By Erin Delmore
“We strongly believe that access to health care is a right, not a privilege,” said Lisa Block, senior program officer for the Healthcare Foundation of New Jersey.
Advocates took aim at the upcoming congressional vote to cut federal funding for women’s reproductive health. It’s set for Tuesday.
“Republicans really need to stop this unnecessary attack and focus on issues that pertain to moving this country forward,” said Congressman Donald Payne Jr.
Earlier this month President Obama vetoed a bill to defund Planned Parenthood and repeal portions of the Affordable Care Act. Next week’s vote aims to override that veto.
The movement’s been gathering steam since a pair of anti-abortion activists shot an undercover video last summer purporting to show a Planned Parenthood official trying to sell fetal tissue for profit. A Texas grand jury indicted those two undercover activists and cleared Planned Parenthood earlier this week.
“Sometimes the good guys do win, but the battle still continues,” said Roslyn Rogers Collins, president and CEO of Planned Parenthood of Metropolitan New Jersey.
Planned Parenthood of Metropolitan New Jersey served almost 17,000 people among five Essex and Passaic County health centers in 2015. That’s 25,000 visits, ranging from cancer screenings to STI testing and contraceptive care.
The northern New Jersey chapter is one of 59 nation-wide. It receives about half its revenue through federal funding. Federal dollars may not be used to fund abortions.
Planned Parenthood says abortions make up just three percent of its services nationally and that it provides life-saving services, like breast and cervical cancer screenings and is often the only place its low income clients get medical care.
“Eighty-eight percent of the patients who come through our doors are at or below 200 percent of the federal poverty guidelines,” Collins said.
“What would we do without Planned Parenthood? Where would these women go?” Payne asked.
It takes a two-thirds majority of the House and Senate to override a presidential veto. While Congressional Republicans don’t have the votes, House Speaker Paul Ryan says it’s about sending a message to President Obama and teeing up a campaign issue in this election year.
This exchange took place during last night’s Republican presidential debate between Bret Baier and Gov. Chris Christie:
Baier: Can you name even one thing that the federal government does now that it should not do at all?
Christie: Yeah.

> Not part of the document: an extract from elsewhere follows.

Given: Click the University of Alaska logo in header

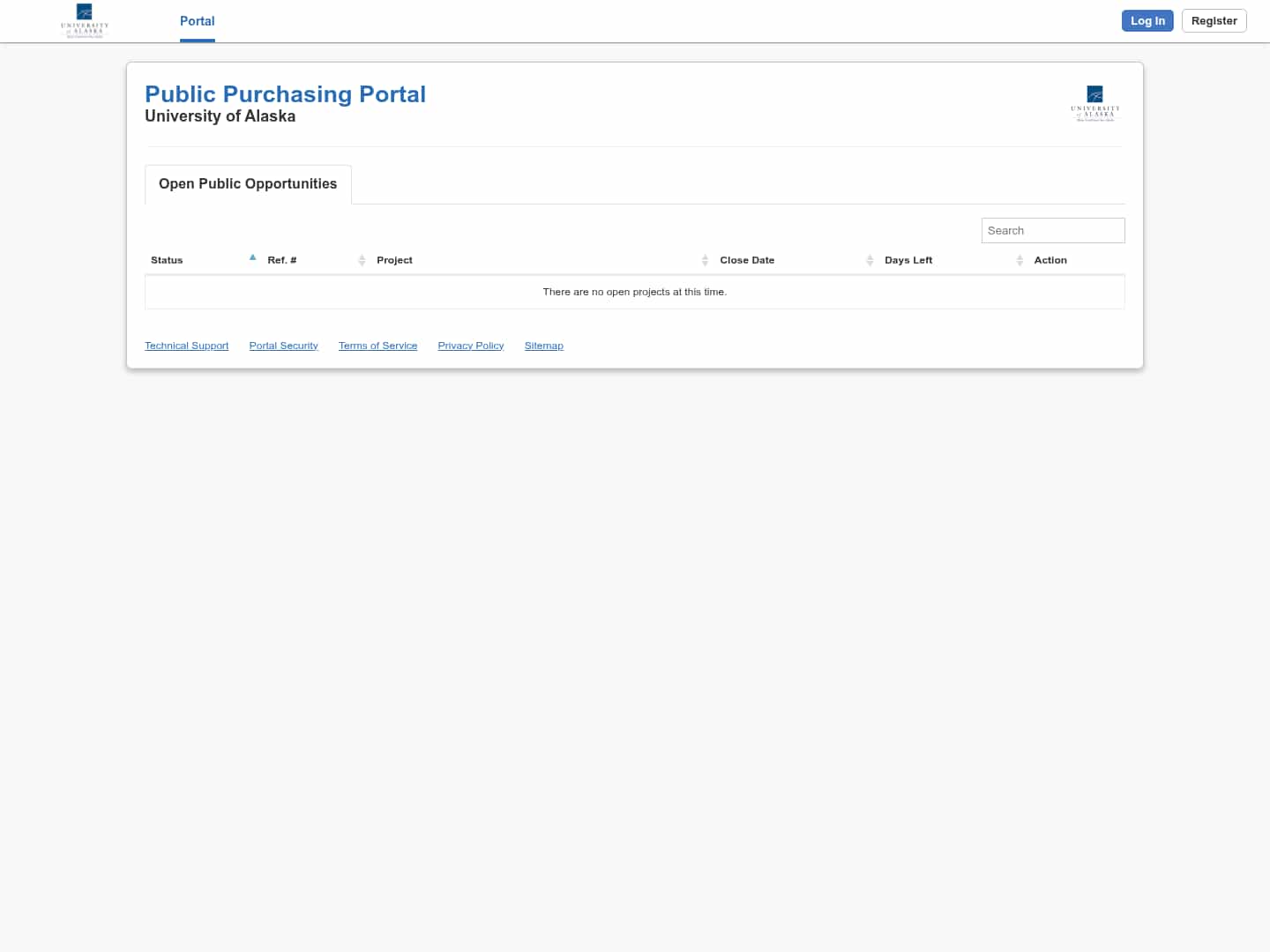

You want one?
Baier: Yeah, I want one.
Christie: How about one that I’ve done in New Jersey for the last six years and that’s get rid of Planned Parenthood funding for the United States of America.
“He just continues to embarrass the state of New Jersey,” Payne said. “He’s not going to be president, so we don’t have to worry about it.”
The governor’s first test comes Monday, as Iowa caucus-goers kick off the nomination season.